Error Groups¶
ErrorGroup aggregates multiple errors into a single error-implementing value. Use it for validation passes, batch operations, fan-out fan-in goroutine work, or anywhere you'd otherwise return the first error and silently drop the rest.
Quick start¶
eg := ewrap.NewErrorGroup()
eg.Add(validate(req))
eg.Add(persist(req))
eg.Add(notify(req))
if err := eg.ErrorOrNil(); err != nil {
return err
}
Add(nil) is a no-op, so you can call it unconditionally.
Pooled allocation¶
For high-throughput paths, reuse ErrorGroup instances via ErrorGroupPool:
pool := ewrap.NewErrorGroupPool(4) // initial slice capacity
eg := pool.Get()
defer eg.Release() // returns it to the pool, cleared
eg.Add(err1)
eg.Add(err2)
Release() clears the underlying slice (preserving capacity) and puts the group back in the pool. Calling Release() on a non-pooled group is a no-op.
Reading the group¶
eg.HasErrors() // bool
len(eg.Errors()) // count (clones the slice)
eg.Error() // formatted "N errors occurred:\n..." text
eg.ErrorOrNil() // returns eg if non-empty, else nil
eg.Join() // errors.Join semantics — single, multi-cause error
Errors() returns a defensive copy via slices.Clone so callers can't mutate the group's internal state.

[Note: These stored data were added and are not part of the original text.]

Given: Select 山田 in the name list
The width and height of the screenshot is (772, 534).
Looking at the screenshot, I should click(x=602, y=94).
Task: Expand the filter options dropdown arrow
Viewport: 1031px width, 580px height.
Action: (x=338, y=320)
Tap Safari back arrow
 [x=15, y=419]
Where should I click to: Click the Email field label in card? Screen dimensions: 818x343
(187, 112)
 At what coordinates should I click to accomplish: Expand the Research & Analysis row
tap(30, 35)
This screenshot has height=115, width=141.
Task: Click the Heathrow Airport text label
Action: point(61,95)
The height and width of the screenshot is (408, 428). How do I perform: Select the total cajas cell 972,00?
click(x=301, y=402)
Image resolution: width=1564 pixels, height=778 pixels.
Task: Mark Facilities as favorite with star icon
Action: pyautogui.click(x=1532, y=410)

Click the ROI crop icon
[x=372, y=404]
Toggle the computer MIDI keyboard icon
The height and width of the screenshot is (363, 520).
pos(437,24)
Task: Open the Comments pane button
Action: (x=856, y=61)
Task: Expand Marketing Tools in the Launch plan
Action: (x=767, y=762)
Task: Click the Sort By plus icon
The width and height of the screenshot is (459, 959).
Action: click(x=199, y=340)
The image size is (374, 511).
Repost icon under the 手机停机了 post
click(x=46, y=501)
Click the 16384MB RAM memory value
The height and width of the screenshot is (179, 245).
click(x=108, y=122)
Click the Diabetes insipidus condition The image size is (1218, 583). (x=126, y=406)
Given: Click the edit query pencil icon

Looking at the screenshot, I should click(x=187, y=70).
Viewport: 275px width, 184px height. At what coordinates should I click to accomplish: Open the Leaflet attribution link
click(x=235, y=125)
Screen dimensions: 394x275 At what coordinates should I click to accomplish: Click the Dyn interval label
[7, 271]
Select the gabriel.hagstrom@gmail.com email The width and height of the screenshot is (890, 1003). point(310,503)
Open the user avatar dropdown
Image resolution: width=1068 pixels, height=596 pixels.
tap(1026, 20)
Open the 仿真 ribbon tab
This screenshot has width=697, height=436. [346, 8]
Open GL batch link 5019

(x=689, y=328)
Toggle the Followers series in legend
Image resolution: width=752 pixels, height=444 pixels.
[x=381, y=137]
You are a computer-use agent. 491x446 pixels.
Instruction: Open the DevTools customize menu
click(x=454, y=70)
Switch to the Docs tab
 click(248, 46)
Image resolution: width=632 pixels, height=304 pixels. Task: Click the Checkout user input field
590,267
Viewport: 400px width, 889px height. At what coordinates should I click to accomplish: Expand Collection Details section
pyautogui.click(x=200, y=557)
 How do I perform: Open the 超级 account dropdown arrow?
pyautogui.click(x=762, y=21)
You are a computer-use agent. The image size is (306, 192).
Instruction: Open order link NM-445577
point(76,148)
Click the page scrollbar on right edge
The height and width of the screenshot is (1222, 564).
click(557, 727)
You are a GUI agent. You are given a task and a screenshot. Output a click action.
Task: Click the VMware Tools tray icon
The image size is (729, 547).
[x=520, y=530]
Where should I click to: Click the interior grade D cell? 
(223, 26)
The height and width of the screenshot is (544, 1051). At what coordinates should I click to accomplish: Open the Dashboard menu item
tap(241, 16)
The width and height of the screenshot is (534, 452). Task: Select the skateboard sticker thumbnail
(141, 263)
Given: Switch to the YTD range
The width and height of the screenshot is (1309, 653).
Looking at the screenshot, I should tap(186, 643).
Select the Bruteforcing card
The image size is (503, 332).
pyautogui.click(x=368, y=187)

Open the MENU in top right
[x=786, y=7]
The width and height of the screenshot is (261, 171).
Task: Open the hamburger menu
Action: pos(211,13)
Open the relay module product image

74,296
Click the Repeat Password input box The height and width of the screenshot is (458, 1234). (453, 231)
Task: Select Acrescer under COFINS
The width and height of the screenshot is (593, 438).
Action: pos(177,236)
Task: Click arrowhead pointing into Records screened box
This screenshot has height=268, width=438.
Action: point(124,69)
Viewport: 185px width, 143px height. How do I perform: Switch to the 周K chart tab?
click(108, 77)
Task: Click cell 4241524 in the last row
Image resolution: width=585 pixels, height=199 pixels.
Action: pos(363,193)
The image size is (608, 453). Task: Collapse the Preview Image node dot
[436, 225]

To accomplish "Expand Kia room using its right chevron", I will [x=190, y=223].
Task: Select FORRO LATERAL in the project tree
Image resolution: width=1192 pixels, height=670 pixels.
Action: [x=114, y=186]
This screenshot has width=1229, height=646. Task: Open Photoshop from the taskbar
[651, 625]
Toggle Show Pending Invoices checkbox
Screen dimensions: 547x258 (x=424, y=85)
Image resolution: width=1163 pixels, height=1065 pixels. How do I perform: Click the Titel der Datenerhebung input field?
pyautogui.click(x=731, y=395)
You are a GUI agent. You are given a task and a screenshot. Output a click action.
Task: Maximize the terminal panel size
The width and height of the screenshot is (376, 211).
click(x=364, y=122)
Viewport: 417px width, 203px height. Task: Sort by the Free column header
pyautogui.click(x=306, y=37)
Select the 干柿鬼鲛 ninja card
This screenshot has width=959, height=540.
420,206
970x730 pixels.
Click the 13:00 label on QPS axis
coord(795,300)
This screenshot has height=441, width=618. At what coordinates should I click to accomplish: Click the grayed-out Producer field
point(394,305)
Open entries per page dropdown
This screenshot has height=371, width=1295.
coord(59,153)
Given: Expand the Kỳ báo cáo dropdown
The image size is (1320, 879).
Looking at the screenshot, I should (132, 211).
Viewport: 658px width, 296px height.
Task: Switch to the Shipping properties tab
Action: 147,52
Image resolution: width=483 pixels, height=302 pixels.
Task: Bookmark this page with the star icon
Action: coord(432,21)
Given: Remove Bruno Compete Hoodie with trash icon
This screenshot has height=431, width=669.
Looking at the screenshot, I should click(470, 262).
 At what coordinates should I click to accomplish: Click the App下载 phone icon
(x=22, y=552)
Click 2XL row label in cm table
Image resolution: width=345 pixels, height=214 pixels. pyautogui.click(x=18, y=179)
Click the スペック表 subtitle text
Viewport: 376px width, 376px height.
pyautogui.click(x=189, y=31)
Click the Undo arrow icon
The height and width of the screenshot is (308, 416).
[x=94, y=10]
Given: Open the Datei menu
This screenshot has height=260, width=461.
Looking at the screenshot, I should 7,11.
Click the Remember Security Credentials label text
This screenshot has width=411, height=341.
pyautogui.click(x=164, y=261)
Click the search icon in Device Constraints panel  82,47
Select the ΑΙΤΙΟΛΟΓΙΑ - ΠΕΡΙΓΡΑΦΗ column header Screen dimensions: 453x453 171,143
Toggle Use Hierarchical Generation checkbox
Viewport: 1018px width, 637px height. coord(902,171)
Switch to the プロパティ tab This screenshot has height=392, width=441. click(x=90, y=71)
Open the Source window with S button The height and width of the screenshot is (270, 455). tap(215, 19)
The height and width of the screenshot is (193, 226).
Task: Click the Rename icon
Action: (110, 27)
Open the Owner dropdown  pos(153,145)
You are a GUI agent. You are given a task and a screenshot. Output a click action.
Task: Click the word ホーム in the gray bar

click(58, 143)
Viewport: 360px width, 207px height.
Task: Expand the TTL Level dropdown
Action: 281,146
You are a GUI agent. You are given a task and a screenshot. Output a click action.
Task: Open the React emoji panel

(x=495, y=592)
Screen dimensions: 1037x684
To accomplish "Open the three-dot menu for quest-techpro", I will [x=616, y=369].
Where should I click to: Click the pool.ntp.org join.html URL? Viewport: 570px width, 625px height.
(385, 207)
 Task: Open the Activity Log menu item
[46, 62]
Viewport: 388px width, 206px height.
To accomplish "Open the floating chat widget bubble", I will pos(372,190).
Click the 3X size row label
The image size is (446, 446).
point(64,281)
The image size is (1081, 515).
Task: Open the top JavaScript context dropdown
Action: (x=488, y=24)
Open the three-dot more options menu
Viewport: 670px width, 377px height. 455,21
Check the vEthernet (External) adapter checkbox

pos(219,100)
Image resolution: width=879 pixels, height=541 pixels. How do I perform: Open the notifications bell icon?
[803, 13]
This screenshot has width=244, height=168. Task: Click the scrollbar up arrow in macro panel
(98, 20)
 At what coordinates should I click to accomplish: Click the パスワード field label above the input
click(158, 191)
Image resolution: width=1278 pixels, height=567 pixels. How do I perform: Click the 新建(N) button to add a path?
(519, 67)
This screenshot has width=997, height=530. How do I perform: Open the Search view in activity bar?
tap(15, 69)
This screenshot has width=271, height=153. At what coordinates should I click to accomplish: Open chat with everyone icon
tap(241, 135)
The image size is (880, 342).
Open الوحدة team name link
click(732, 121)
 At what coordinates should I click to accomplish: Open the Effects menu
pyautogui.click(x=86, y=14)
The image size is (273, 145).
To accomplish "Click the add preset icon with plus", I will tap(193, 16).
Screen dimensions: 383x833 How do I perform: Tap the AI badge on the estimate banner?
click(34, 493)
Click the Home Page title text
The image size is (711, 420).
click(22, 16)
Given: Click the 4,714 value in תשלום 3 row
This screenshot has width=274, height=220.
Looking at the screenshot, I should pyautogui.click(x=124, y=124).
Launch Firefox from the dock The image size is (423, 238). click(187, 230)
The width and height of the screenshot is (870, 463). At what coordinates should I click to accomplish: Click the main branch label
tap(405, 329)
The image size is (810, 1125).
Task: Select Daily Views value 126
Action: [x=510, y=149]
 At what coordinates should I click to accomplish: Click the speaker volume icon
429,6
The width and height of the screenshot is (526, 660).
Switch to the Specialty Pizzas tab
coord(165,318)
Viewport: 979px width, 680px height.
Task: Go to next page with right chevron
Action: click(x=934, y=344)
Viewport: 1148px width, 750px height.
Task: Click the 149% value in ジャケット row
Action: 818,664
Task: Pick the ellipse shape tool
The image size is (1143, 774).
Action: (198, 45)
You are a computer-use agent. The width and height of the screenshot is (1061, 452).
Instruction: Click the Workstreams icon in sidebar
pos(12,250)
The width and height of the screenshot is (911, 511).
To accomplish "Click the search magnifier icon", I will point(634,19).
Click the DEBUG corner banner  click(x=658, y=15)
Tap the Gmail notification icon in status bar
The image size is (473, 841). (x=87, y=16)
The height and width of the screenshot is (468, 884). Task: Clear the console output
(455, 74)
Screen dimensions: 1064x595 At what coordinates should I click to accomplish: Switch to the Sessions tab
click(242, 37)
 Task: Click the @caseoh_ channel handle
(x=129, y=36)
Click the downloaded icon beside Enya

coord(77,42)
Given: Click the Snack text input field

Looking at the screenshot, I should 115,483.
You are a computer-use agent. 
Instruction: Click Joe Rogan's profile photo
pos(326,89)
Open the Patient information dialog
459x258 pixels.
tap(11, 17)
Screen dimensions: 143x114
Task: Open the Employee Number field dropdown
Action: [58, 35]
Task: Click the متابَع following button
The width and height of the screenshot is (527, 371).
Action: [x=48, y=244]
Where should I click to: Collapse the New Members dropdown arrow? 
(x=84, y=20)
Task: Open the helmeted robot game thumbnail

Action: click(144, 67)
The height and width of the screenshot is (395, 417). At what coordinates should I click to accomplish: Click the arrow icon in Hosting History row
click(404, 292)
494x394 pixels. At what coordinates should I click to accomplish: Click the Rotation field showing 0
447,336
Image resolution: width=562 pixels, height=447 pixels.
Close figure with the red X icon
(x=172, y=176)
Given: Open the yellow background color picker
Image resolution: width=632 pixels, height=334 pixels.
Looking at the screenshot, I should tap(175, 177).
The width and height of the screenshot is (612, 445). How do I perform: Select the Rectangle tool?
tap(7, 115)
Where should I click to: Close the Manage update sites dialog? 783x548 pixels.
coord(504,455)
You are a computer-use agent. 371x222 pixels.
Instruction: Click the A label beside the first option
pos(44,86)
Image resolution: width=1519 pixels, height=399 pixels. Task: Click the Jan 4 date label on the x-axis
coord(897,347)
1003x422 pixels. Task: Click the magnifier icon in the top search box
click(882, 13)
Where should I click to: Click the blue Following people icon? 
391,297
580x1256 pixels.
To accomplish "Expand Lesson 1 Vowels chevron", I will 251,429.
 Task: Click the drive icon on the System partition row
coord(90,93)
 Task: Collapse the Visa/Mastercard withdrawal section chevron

errors.Is / errors.As over a group¶
Join() returns a value compatible with errors.Join, so the stdlib walks through every member:
joined := eg.Join()
errors.Is(joined, sql.ErrNoRows) // true if any member matches
errors.Is(joined, io.EOF) // ditto
errors.As(joined, &myCustomError) // first matching member fills target
Concurrent use¶
Add, HasErrors, Error, Errors, Join, and Clear are all goroutine-safe via an internal sync.RWMutex. Typical fan-out fan-in:
eg := pool.Get()
defer eg.Release()
var wg sync.WaitGroup
for _, item := range items {
wg.Add(1)
go func(it Item) {
defer wg.Done()
eg.Add(process(it))
}(item)
}
wg.Wait()
if err := eg.Join(); err != nil {
return err
}
Serialization¶
ErrorGroup implements json.Marshaler and yaml.Marshaler, plus explicit ToJSON() / ToYAML() methods for callers that want the result as a string.
The serialized payload includes:
{
"error_count": 2,
"timestamp": "2026-05-02T10:11:12Z",
"errors": [
{
"message": "validation failed: missing field 'email'",
"type": "ewrap",
"stack_trace": [
{"function": "...", "file": "...", "line": 42, "pc": 12345}
],
"metadata": {"field": "email"},
"cause": null
},
{
"message": "EOF",
"type": "standard"
}
]
}
The cause chain is preserved for both *Error members and standard wrapped errors (the serializer walks them via errors.Unwrap), so transport consumers see the full picture.
Patterns¶
Validation pass¶
func validateOrder(o Order) error {
eg := pool.Get()
defer eg.Release()
if o.Customer == "" {
eg.Add(ewrap.New("missing customer",
ewrap.WithContext(ctx, ewrap.ErrorTypeValidation, ewrap.SeverityError)))
}
if o.Total <= 0 {
eg.Add(ewrap.New("invalid total",
ewrap.WithContext(ctx, ewrap.ErrorTypeValidation, ewrap.SeverityError)))
}
return eg.ErrorOrNil()
}
Best-effort cleanup¶
func close(resources []io.Closer) error {
eg := pool.Get()
defer eg.Release()
for _, r := range resources {
eg.Add(r.Close())
}
return eg.Join() // single error containing every Close failure
}
Mixed wrapping¶
eg.Add(ewrap.Wrap(httpErr, "fetching user",
ewrap.WithHTTPStatus(http.StatusBadGateway)))
eg.Add(ewrap.Wrap(dbErr, "loading order"))
eg.Add(io.EOF) // raw stdlib error mixes fine
The serializer normalises all members into the same shape, so consumers don't need to special-case ewrap vs standard errors.
Performance¶
| Operation | ns/op | allocs |
|---|---|---|
Add (non-nil) | ~30 | 0 (steady state) |
Get from pool | ~50 | 0 (warm pool) |
Error() (formatted) | varies | 1 (builder) |
ToJSON (10 entries) | ~10 µs | ~30 |
The pool eliminates the per-error allocation of the slice header in hot paths.